=== Input material ===

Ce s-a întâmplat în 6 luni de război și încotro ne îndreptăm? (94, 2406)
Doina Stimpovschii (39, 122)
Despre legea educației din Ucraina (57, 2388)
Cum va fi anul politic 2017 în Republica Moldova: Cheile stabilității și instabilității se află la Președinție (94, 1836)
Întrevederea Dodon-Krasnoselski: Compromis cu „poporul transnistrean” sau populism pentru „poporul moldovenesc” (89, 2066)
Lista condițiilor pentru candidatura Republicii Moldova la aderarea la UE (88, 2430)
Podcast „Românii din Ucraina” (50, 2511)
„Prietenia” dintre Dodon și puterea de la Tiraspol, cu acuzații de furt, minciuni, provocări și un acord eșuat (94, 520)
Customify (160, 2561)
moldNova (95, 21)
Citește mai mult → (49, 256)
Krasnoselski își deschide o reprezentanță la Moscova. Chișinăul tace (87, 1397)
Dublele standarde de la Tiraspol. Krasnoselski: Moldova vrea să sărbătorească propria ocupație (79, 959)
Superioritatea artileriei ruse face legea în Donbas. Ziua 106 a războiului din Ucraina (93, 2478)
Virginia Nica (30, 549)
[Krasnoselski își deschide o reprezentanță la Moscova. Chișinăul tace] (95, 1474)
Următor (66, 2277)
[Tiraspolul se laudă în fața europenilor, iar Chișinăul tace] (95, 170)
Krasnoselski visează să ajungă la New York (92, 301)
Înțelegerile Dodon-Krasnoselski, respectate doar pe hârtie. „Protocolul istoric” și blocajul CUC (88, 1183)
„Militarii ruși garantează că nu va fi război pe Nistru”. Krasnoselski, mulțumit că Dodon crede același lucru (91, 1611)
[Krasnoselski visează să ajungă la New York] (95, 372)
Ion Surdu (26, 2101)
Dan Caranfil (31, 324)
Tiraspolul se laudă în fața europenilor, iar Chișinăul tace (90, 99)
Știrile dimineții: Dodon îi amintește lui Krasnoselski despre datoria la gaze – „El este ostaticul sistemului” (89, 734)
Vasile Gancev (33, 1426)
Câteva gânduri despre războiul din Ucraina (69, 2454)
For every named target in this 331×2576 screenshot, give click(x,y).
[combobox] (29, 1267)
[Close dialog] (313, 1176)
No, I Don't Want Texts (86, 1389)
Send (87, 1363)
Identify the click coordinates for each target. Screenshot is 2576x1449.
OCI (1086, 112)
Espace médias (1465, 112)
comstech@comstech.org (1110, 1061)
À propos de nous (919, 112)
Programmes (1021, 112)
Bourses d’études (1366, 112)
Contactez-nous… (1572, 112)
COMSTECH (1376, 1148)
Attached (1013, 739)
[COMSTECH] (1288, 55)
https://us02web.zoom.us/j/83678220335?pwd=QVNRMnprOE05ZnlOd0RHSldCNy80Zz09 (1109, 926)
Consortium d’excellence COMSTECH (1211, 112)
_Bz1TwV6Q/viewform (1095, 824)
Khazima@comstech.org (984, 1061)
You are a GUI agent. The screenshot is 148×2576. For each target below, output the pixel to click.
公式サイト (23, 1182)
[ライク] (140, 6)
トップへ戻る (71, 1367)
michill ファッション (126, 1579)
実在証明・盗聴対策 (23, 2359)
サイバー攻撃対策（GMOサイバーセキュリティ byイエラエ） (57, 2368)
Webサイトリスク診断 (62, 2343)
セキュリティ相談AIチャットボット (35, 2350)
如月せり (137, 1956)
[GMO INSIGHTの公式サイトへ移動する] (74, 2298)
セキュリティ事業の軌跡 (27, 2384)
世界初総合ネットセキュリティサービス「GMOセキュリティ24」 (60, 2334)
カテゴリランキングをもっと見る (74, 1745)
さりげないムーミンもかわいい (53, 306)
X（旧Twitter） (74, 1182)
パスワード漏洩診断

===

Exercise brief - Write the data out again in full and exactly.

Answer to this exercise -
Ce s-a întâmplat în 6 luni de război și încotro ne îndreptăm? (94, 2406)
Doina Stimpovschii (39, 122)
Despre legea educației din Ucraina (57, 2388)
Cum va fi anul politic 2017 în Republica Moldova: Cheile stabilității și instabilității se află la Președinție (94, 1836)
Întrevederea Dodon-Krasnoselski: Compromis cu „poporul transnistrean” sau populism pentru „poporul moldovenesc” (89, 2066)
Lista condițiilor pentru candidatura Republicii Moldova la aderarea la UE (88, 2430)
Podcast „Românii din Ucraina” (50, 2511)
„Prietenia” dintre Dodon și puterea de la Tiraspol, cu acuzații de furt, minciuni, provocări și un acord eșuat (94, 520)
Customify (160, 2561)
moldNova (95, 21)
Citește mai mult → (49, 256)
Krasnoselski își deschide o reprezentanță la Moscova. Chișinăul tace (87, 1397)
Dublele standarde de la Tiraspol. Krasnoselski: Moldova vrea să sărbătorească propria ocupație (79, 959)
Superioritatea artileriei ruse face legea în Donbas. Ziua 106 a războiului din Ucraina (93, 2478)
Virginia Nica (30, 549)
[Krasnoselski își deschide o reprezentanță la Moscova. Chișinăul tace] (95, 1474)
Următor (66, 2277)
[Tiraspolul se laudă în fața europenilor, iar Chișinăul tace] (95, 170)
Krasnoselski visează să ajungă la New York (92, 301)
Înțelegerile Dodon-Krasnoselski, respectate doar pe hârtie. „Protocolul istoric” și blocajul CUC (88, 1183)
„Militarii ruși garantează că nu va fi război pe Nistru”. Krasnoselski, mulțumit că Dodon crede același lucru (91, 1611)
[Krasnoselski visează să ajungă la New York] (95, 372)
Ion Surdu (26, 2101)
Dan Caranfil (31, 324)
Tiraspolul se laudă în fața europenilor, iar Chișinăul tace (90, 99)
Știrile dimineții: Dodon îi amintește lui Krasnoselski despre datoria la gaze – „El este ostaticul sistemului” (89, 734)
Vasile Gancev (33, 1426)
Câteva gânduri despre războiul din Ucraina (69, 2454)
For every named target in this 331×2576 screenshot, give click(x,y).
[combobox] (29, 1267)
[Close dialog] (313, 1176)
No, I Don't Want Texts (86, 1389)
Send (87, 1363)
Identify the click coordinates for each target. Screenshot is 2576x1449.
OCI (1086, 112)
Espace médias (1465, 112)
comstech@comstech.org (1110, 1061)
À propos de nous (919, 112)
Programmes (1021, 112)
Bourses d’études (1366, 112)
Contactez-nous… (1572, 112)
COMSTECH (1376, 1148)
Attached (1013, 739)
[COMSTECH] (1288, 55)
https://us02web.zoom.us/j/83678220335?pwd=QVNRMnprOE05ZnlOd0RHSldCNy80Zz09 (1109, 926)
Consortium d’excellence COMSTECH (1211, 112)
_Bz1TwV6Q/viewform (1095, 824)
Khazima@comstech.org (984, 1061)
You are a GUI agent. The screenshot is 148×2576. For each target below, output the pixel to click.
公式サイト (23, 1182)
[ライク] (140, 6)
トップへ戻る (71, 1367)
michill ファッション (126, 1579)
実在証明・盗聴対策 (23, 2359)
サイバー攻撃対策（GMOサイバーセキュリティ byイエラエ） (57, 2368)
Webサイトリスク診断 (62, 2343)
セキュリティ相談AIチャットボット (35, 2350)
如月せり (137, 1956)
[GMO INSIGHTの公式サイトへ移動する] (74, 2298)
セキュリティ事業の軌跡 (27, 2384)
世界初総合ネットセキュリティサービス「GMOセキュリティ24」 (60, 2334)
カテゴリランキングをもっと見る (74, 1745)
さりげないムーミンもかわいい (53, 306)
X（旧Twitter） (74, 1182)
パスワード漏洩診断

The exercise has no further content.